#### Instructions to follow
A single stretch of the material below is to be transcribed exactly, starting at the line with "This screenshot has width=1366, height=715." and ending after the line with "You are a computer-use agent. Screen".
**** Records to use
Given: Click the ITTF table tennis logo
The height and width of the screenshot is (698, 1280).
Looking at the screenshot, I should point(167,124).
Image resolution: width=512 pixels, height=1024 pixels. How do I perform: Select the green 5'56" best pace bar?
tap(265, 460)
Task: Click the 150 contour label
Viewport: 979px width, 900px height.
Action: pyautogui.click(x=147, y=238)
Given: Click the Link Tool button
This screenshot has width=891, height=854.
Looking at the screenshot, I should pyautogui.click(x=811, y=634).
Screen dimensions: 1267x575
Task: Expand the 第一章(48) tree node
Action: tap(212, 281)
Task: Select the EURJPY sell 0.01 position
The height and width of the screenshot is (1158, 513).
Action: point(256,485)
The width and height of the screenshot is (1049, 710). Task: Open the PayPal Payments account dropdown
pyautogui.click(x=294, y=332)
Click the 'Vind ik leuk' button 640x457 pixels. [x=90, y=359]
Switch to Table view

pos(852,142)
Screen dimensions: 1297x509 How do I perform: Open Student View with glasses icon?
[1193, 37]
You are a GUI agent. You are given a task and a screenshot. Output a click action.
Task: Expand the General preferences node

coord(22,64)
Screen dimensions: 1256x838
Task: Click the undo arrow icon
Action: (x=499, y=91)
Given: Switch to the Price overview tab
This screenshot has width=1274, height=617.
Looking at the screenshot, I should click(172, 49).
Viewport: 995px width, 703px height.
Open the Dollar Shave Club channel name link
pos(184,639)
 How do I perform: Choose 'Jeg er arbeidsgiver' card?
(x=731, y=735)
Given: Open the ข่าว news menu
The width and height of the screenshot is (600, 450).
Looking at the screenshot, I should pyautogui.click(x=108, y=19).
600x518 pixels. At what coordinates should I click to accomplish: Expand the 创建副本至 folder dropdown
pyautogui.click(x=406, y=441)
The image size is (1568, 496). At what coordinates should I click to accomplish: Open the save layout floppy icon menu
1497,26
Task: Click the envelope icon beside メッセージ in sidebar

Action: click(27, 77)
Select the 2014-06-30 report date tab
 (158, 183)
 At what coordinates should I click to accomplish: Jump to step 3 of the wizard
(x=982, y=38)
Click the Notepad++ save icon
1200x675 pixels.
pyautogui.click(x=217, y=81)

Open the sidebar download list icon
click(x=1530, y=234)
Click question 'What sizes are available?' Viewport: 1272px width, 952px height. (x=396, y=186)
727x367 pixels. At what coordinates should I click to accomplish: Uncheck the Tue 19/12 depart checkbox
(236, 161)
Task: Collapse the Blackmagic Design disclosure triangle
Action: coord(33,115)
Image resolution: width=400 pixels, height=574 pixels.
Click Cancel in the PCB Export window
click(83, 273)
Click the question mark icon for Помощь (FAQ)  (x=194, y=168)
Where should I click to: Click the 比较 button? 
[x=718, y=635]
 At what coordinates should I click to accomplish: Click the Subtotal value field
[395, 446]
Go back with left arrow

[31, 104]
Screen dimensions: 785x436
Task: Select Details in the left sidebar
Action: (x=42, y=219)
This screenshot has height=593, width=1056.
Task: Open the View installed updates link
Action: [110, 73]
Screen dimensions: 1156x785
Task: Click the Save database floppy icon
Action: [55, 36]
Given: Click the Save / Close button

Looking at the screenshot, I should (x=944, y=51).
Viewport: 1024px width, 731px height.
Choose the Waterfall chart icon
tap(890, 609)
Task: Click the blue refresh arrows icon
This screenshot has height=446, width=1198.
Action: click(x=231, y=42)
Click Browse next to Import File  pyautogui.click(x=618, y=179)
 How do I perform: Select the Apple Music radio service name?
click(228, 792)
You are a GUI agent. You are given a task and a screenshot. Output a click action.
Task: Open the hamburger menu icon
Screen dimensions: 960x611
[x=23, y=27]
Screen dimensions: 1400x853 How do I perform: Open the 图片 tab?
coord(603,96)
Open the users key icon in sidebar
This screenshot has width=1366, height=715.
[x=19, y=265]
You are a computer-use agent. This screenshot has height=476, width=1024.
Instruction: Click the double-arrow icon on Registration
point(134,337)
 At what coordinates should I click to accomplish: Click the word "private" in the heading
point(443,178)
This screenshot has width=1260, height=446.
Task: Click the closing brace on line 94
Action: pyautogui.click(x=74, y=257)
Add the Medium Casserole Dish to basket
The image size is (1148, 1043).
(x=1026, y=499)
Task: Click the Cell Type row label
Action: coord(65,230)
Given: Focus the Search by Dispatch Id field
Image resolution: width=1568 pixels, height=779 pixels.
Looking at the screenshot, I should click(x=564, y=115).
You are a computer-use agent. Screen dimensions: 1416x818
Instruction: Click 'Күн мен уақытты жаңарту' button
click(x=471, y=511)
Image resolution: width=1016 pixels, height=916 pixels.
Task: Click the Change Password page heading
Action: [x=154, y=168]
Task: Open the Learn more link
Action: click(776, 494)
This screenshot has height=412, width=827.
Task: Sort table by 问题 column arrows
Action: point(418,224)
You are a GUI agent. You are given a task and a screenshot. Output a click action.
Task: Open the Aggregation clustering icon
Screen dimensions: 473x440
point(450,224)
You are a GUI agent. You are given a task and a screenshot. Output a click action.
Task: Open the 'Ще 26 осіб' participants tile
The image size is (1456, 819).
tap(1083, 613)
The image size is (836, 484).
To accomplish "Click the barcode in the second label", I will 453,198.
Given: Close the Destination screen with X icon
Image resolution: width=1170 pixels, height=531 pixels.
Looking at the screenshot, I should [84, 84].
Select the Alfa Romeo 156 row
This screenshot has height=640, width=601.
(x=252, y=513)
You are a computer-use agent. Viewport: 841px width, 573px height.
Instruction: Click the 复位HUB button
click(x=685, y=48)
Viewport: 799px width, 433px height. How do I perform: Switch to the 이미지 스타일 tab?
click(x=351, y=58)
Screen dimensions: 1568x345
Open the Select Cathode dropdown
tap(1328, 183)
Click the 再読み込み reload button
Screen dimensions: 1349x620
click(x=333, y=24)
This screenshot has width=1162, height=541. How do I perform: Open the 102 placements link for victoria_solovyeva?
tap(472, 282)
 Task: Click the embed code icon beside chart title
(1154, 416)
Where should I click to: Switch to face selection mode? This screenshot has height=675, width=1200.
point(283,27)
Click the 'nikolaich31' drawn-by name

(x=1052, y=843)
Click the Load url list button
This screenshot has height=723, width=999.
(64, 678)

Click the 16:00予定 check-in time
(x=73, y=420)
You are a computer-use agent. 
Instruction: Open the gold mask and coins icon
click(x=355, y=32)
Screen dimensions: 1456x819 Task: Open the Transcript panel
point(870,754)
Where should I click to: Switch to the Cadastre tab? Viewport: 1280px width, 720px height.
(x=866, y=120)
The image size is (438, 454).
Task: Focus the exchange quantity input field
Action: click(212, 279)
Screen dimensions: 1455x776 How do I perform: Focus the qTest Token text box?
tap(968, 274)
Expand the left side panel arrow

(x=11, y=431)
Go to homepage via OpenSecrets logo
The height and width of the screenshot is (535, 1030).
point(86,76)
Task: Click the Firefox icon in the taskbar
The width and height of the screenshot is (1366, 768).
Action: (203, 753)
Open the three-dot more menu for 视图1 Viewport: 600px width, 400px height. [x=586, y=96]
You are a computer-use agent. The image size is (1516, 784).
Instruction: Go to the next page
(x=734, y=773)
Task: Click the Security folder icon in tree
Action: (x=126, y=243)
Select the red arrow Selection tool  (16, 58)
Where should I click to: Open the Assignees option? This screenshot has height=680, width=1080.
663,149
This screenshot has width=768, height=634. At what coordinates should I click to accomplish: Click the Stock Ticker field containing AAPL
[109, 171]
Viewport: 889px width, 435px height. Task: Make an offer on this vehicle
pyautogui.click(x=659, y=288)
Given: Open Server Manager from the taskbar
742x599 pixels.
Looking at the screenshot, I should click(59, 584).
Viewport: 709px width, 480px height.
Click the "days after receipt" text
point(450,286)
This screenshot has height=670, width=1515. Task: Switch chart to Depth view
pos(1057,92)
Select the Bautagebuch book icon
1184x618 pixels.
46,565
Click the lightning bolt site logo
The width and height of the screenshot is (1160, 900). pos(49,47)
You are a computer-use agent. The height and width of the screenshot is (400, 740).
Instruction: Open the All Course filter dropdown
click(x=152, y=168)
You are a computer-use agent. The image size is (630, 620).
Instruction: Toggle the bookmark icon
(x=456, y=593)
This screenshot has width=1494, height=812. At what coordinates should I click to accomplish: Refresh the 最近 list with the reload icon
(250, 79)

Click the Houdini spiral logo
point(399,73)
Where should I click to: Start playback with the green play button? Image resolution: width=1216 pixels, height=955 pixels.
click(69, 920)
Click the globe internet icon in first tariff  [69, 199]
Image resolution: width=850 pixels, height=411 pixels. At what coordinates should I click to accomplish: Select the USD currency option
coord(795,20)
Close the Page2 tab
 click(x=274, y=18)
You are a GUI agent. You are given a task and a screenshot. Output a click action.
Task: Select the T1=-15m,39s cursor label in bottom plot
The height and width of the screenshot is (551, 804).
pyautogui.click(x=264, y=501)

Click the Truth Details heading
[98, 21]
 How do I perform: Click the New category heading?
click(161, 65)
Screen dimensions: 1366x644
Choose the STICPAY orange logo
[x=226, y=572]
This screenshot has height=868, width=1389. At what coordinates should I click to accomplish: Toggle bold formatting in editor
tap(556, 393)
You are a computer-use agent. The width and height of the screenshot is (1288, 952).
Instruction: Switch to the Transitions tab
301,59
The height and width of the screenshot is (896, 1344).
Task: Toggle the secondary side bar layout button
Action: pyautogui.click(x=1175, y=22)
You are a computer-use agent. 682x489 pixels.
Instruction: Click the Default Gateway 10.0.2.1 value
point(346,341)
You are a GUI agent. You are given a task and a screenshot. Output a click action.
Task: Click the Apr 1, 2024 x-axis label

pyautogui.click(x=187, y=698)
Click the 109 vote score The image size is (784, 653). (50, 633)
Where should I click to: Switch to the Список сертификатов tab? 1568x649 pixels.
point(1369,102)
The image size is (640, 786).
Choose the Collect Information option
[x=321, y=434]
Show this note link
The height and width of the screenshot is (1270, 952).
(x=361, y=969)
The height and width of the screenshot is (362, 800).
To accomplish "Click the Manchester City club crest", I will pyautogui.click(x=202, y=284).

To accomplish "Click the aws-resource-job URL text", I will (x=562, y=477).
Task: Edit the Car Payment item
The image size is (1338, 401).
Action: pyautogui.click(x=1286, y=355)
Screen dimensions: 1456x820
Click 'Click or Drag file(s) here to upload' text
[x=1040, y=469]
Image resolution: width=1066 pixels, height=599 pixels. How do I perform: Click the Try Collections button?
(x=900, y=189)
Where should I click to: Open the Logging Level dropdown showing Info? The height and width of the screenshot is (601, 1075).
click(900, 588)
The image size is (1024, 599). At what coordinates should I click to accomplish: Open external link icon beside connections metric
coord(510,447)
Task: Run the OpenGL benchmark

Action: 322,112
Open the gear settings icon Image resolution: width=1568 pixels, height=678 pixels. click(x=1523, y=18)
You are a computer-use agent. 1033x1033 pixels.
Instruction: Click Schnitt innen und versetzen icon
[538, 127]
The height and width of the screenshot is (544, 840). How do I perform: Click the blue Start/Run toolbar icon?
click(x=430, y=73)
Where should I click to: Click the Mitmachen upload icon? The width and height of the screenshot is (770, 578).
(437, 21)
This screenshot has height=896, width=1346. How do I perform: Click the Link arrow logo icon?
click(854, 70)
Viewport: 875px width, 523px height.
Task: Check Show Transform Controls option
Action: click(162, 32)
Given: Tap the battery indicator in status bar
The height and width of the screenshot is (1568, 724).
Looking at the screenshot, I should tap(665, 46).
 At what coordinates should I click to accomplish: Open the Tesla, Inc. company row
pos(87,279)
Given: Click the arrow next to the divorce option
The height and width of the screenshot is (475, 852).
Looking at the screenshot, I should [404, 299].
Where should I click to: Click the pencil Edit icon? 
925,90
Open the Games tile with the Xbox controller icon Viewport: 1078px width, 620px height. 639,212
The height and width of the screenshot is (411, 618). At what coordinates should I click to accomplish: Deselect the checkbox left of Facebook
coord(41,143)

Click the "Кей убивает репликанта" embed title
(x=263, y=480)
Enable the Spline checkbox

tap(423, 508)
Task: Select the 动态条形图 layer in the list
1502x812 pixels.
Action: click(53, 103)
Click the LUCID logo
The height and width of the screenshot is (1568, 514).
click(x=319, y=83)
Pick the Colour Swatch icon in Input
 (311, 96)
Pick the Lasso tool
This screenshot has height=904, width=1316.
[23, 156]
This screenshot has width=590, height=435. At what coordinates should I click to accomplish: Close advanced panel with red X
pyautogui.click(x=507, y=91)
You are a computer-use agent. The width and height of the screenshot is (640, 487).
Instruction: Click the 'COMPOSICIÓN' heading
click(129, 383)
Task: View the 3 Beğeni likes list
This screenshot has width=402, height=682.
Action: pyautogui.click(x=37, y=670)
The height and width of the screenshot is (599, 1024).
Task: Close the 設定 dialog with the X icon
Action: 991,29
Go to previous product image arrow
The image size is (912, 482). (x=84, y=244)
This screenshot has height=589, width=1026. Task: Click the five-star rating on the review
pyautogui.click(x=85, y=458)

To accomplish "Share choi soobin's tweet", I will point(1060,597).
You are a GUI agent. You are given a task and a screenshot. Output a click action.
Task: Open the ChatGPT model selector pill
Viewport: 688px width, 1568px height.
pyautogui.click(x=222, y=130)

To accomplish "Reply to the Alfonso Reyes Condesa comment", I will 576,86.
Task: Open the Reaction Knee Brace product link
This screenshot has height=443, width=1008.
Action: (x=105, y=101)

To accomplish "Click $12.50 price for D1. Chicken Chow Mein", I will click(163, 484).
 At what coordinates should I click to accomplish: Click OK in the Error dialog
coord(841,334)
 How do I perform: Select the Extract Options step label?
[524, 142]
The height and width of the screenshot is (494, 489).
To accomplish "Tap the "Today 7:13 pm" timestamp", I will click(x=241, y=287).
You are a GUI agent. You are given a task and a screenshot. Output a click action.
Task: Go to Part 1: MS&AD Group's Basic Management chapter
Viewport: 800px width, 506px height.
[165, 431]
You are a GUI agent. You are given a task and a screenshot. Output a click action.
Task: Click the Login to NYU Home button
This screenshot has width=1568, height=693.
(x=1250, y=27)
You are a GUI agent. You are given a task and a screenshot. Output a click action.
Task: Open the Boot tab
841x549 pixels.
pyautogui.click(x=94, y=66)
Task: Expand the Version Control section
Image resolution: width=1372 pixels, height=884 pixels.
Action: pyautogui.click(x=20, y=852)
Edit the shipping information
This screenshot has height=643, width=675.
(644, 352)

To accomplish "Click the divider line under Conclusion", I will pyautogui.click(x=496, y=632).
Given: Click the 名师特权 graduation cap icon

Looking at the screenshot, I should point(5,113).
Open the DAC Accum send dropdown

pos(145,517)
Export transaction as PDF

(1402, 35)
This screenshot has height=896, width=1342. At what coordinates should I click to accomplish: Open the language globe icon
********
#### Expected answer
This screenshot has width=1366, height=715.
[x=19, y=265]
You are a computer-use agent. This screenshot has height=476, width=1024.
Instruction: Click the double-arrow icon on Registration
point(134,337)
 At what coordinates should I click to accomplish: Click the word "private" in the heading
point(443,178)
This screenshot has width=1260, height=446.
Task: Click the closing brace on line 94
Action: pyautogui.click(x=74, y=257)
Add the Medium Casserole Dish to basket
The image size is (1148, 1043).
(x=1026, y=499)
Task: Click the Cell Type row label
Action: coord(65,230)
Given: Focus the Search by Dispatch Id field
Image resolution: width=1568 pixels, height=779 pixels.
Looking at the screenshot, I should click(x=564, y=115).
You are a computer-use agent. Screen dimensions: 1416x818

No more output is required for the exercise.